**SUPPLIED RECORDS**
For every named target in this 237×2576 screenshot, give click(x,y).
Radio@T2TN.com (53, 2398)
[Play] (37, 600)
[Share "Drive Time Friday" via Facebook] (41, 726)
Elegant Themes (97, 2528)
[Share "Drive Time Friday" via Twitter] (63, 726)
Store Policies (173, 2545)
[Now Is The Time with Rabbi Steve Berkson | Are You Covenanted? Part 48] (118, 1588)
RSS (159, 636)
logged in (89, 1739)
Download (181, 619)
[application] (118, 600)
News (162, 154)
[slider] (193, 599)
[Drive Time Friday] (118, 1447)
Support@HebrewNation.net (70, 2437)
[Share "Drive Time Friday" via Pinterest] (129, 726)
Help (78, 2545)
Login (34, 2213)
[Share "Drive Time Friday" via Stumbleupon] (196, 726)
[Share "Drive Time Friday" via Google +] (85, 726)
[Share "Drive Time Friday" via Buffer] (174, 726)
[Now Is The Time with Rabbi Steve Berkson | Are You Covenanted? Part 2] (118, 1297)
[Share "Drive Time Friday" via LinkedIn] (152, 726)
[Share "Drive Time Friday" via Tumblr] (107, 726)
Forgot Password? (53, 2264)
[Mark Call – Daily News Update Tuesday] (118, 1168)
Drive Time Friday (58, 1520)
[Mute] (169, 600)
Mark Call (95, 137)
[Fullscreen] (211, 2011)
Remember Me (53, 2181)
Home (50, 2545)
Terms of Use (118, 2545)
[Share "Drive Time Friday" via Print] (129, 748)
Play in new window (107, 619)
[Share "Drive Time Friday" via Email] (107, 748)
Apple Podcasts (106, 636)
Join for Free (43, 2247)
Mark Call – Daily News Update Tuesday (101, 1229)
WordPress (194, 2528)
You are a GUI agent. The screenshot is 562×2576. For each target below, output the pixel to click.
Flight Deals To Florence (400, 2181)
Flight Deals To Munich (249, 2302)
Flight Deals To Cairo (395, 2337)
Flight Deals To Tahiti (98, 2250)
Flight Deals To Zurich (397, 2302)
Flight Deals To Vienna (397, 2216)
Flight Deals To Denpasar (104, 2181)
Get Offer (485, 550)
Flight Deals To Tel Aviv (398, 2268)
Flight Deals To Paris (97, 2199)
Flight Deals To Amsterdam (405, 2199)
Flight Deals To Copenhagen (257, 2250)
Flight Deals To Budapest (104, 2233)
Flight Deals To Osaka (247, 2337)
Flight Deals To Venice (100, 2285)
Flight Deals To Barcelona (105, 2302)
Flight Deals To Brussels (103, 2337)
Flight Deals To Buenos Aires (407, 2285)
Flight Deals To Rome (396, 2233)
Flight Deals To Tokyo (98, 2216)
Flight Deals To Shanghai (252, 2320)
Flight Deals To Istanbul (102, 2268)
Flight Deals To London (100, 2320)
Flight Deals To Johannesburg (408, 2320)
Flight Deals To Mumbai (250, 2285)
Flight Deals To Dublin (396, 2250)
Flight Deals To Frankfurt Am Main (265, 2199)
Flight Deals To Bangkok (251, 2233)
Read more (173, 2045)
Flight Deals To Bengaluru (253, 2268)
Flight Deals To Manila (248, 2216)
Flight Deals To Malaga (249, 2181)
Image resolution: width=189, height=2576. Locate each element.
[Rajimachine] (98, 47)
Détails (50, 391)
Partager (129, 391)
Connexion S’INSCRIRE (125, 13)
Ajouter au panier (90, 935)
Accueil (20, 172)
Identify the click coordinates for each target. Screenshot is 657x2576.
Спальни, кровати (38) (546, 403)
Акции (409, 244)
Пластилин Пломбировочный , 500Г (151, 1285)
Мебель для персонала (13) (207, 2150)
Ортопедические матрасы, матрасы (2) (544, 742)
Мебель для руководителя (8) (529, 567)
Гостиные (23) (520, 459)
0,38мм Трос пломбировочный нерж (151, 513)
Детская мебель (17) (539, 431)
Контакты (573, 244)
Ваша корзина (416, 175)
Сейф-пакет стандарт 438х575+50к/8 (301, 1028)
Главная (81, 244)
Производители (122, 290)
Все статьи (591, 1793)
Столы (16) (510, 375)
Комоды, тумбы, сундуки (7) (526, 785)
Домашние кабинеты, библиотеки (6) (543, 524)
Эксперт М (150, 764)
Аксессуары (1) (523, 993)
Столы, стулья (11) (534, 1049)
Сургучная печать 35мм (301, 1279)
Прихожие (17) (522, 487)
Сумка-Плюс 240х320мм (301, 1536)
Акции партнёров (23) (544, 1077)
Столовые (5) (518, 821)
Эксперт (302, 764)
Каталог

**INSTRUCTIONS TO FOLLOW**
All entries must come back exactly as they were written.

**THE ANSWER**
For every named target in this 237×2576 screenshot, give click(x,y).
Radio@T2TN.com (53, 2398)
[Play] (37, 600)
[Share "Drive Time Friday" via Facebook] (41, 726)
Elegant Themes (97, 2528)
[Share "Drive Time Friday" via Twitter] (63, 726)
Store Policies (173, 2545)
[Now Is The Time with Rabbi Steve Berkson | Are You Covenanted? Part 48] (118, 1588)
RSS (159, 636)
logged in (89, 1739)
Download (181, 619)
[application] (118, 600)
News (162, 154)
[slider] (193, 599)
[Drive Time Friday] (118, 1447)
Support@HebrewNation.net (70, 2437)
[Share "Drive Time Friday" via Pinterest] (129, 726)
Help (78, 2545)
Login (34, 2213)
[Share "Drive Time Friday" via Stumbleupon] (196, 726)
[Share "Drive Time Friday" via Google +] (85, 726)
[Share "Drive Time Friday" via Buffer] (174, 726)
[Now Is The Time with Rabbi Steve Berkson | Are You Covenanted? Part 2] (118, 1297)
[Share "Drive Time Friday" via LinkedIn] (152, 726)
[Share "Drive Time Friday" via Tumblr] (107, 726)
Forgot Password? (53, 2264)
[Mark Call – Daily News Update Tuesday] (118, 1168)
Drive Time Friday (58, 1520)
[Mute] (169, 600)
Mark Call (95, 137)
[Fullscreen] (211, 2011)
Remember Me (53, 2181)
Home (50, 2545)
Terms of Use (118, 2545)
[Share "Drive Time Friday" via Print] (129, 748)
Play in new window (107, 619)
[Share "Drive Time Friday" via Email] (107, 748)
Apple Podcasts (106, 636)
Join for Free (43, 2247)
Mark Call – Daily News Update Tuesday (101, 1229)
WordPress (194, 2528)
You are a GUI agent. The screenshot is 562×2576. For each target below, output the pixel to click.
Flight Deals To Florence (400, 2181)
Flight Deals To Munich (249, 2302)
Flight Deals To Cairo (395, 2337)
Flight Deals To Tahiti (98, 2250)
Flight Deals To Zurich (397, 2302)
Flight Deals To Vienna (397, 2216)
Flight Deals To Denpasar (104, 2181)
Get Offer (485, 550)
Flight Deals To Tel Aviv (398, 2268)
Flight Deals To Paris (97, 2199)
Flight Deals To Amsterdam (405, 2199)
Flight Deals To Copenhagen (257, 2250)
Flight Deals To Budapest (104, 2233)
Flight Deals To Osaka (247, 2337)
Flight Deals To Venice (100, 2285)
Flight Deals To Barcelona (105, 2302)
Flight Deals To Brussels (103, 2337)
Flight Deals To Buenos Aires (407, 2285)
Flight Deals To Rome (396, 2233)
Flight Deals To Tokyo (98, 2216)
Flight Deals To Shanghai (252, 2320)
Flight Deals To Istanbul (102, 2268)
Flight Deals To London (100, 2320)
Flight Deals To Johannesburg (408, 2320)
Flight Deals To Mumbai (250, 2285)
Flight Deals To Dublin (396, 2250)
Flight Deals To Frankfurt Am Main (265, 2199)
Flight Deals To Bangkok (251, 2233)
Read more (173, 2045)
Flight Deals To Bengaluru (253, 2268)
Flight Deals To Manila (248, 2216)
Flight Deals To Malaga (249, 2181)
Image resolution: width=189, height=2576. Locate each element.
[Rajimachine] (98, 47)
Détails (50, 391)
Partager (129, 391)
Connexion S’INSCRIRE (125, 13)
Ajouter au panier (90, 935)
Accueil (20, 172)
Identify the click coordinates for each target. Screenshot is 657x2576.
Спальни, кровати (38) (546, 403)
Акции (409, 244)
Пластилин Пломбировочный , 500Г (151, 1285)
Мебель для персонала (13) (207, 2150)
Ортопедические матрасы, матрасы (2) (544, 742)
Мебель для руководителя (8) (529, 567)
Гостиные (23) (520, 459)
0,38мм Трос пломбировочный нерж (151, 513)
Детская мебель (17) (539, 431)
Контакты (573, 244)
Ваша корзина (416, 175)
Сейф-пакет стандарт 438х575+50к/8 (301, 1028)
Главная (81, 244)
Производители (122, 290)
Все статьи (591, 1793)
Столы (16) (510, 375)
Комоды, тумбы, сундуки (7) (526, 785)
Домашние кабинеты, библиотеки (6) (543, 524)
Эксперт М (150, 764)
Аксессуары (1) (523, 993)
Столы, стулья (11) (534, 1049)
Сургучная печать 35мм (301, 1279)
Прихожие (17) (522, 487)
Сумка-Плюс 240х320мм (301, 1536)
Акции партнёров (23) (544, 1077)
Столовые (5) (518, 821)
Эксперт (302, 764)
Каталог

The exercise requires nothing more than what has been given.